▶ Source data:
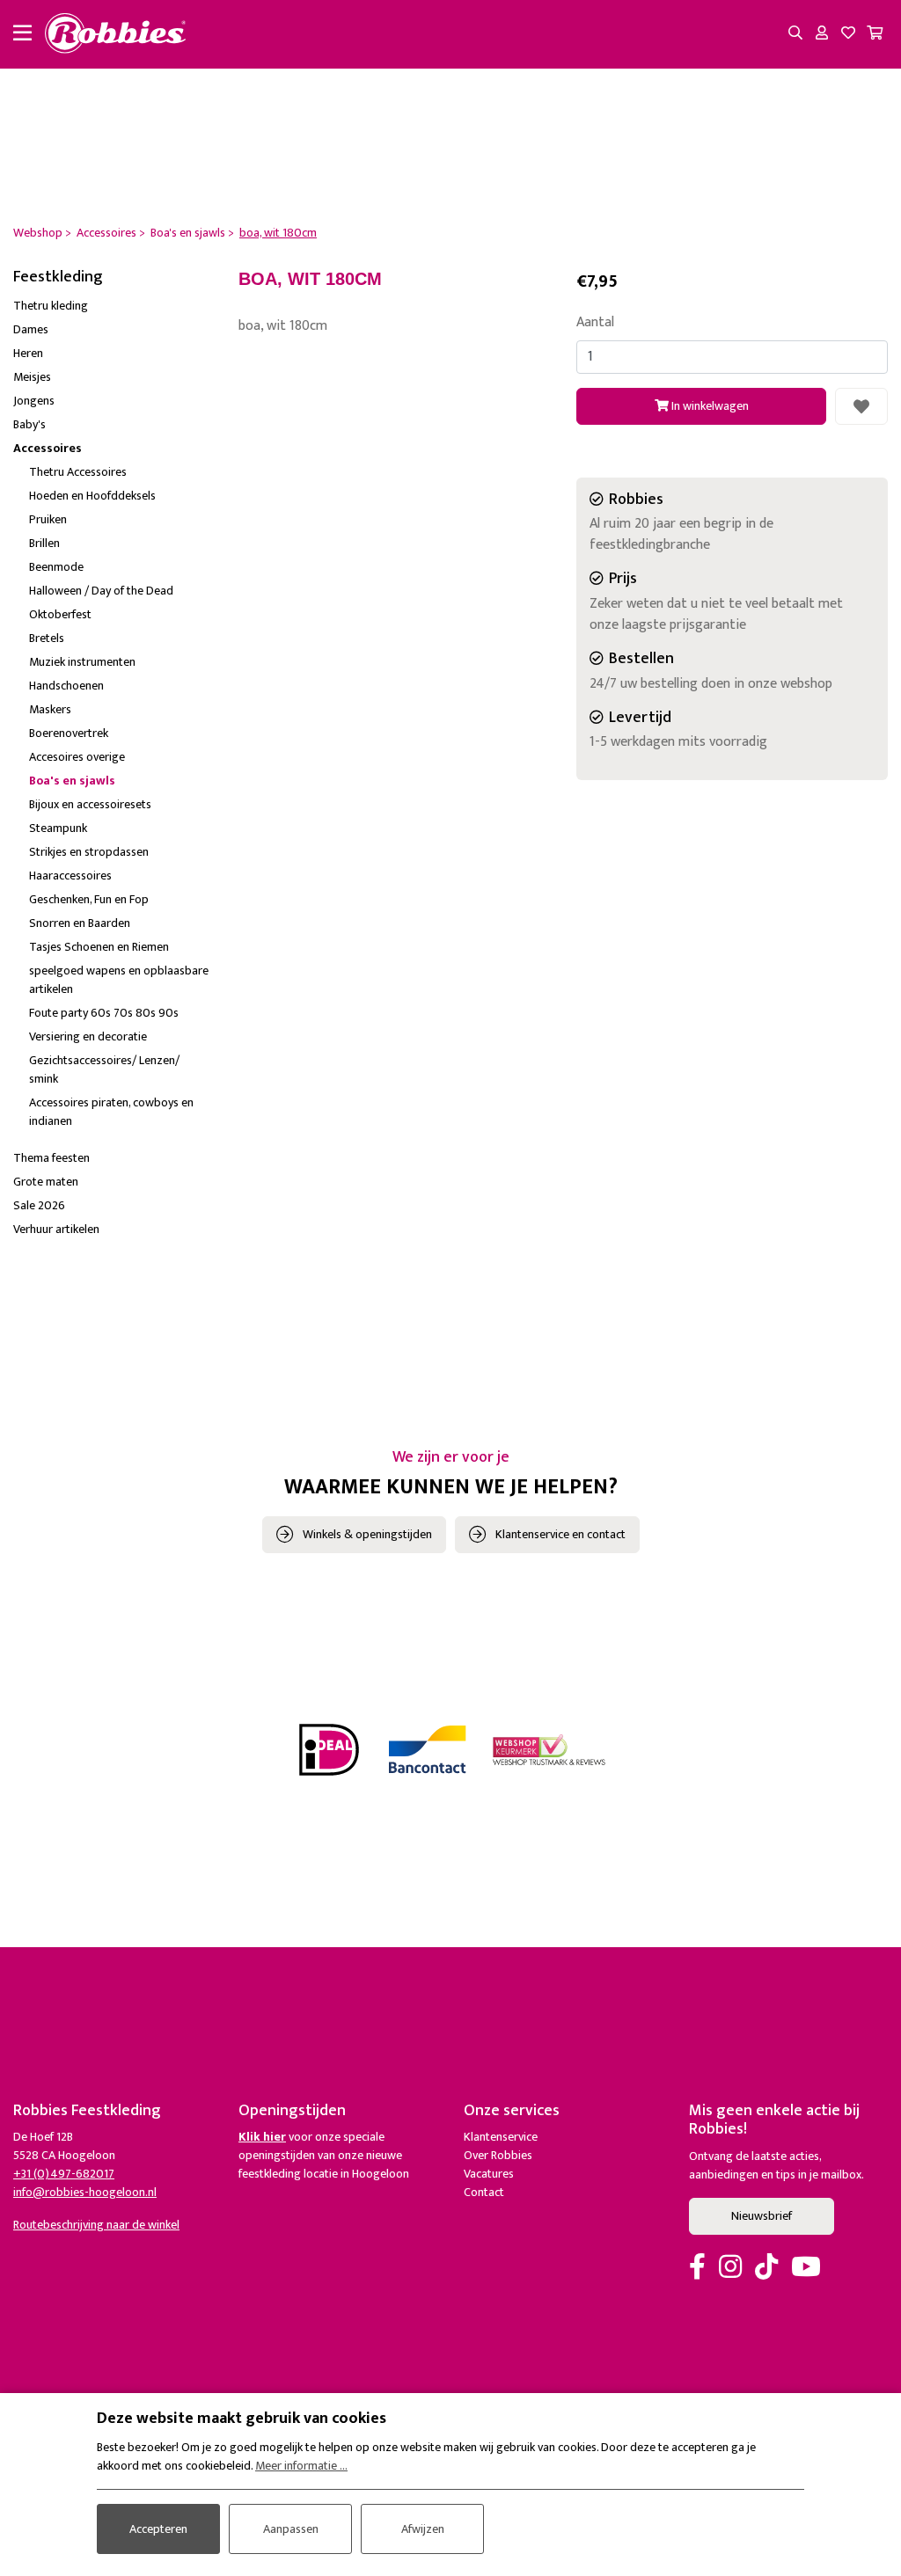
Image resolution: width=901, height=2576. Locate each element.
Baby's (29, 424)
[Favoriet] (861, 406)
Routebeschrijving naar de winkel (96, 2225)
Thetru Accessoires (78, 472)
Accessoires (47, 448)
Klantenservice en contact (560, 1534)
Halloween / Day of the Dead (101, 590)
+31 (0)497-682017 (63, 2174)
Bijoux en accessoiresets (90, 804)
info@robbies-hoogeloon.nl (85, 2192)
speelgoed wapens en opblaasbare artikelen (119, 979)
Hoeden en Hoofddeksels (92, 495)
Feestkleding (58, 277)
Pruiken (48, 519)
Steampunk (58, 828)
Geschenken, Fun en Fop (89, 899)
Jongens (34, 400)
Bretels (46, 638)
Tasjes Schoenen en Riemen (99, 947)
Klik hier (262, 2137)
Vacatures (489, 2174)
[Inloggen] (822, 34)
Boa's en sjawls (72, 780)
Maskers (50, 709)
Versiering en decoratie (88, 1036)
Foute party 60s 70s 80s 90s (104, 1013)
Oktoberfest (60, 614)
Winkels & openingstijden (367, 1534)
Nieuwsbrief (761, 2216)
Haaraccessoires (70, 875)
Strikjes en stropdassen (89, 852)
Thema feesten (51, 1158)
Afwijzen (422, 2529)
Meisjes (32, 377)
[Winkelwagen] (874, 34)
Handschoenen (66, 685)
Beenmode (56, 567)
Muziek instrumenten (82, 662)
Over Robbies (498, 2155)
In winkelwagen (709, 406)
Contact (484, 2192)
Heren (28, 353)
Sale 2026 (39, 1205)
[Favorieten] (848, 34)
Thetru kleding (50, 306)
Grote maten (45, 1181)
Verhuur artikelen (56, 1229)
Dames (30, 329)
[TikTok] (766, 2268)
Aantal (595, 322)
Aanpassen (291, 2529)
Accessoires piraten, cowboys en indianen (111, 1111)
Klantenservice (501, 2137)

▶ Task objective:
Scan the records above for the string "Thetru", and copy every line where it turns up.

▶ Answer to the exercise:
Thetru Accessoires (78, 472)
Thetru kleding (50, 306)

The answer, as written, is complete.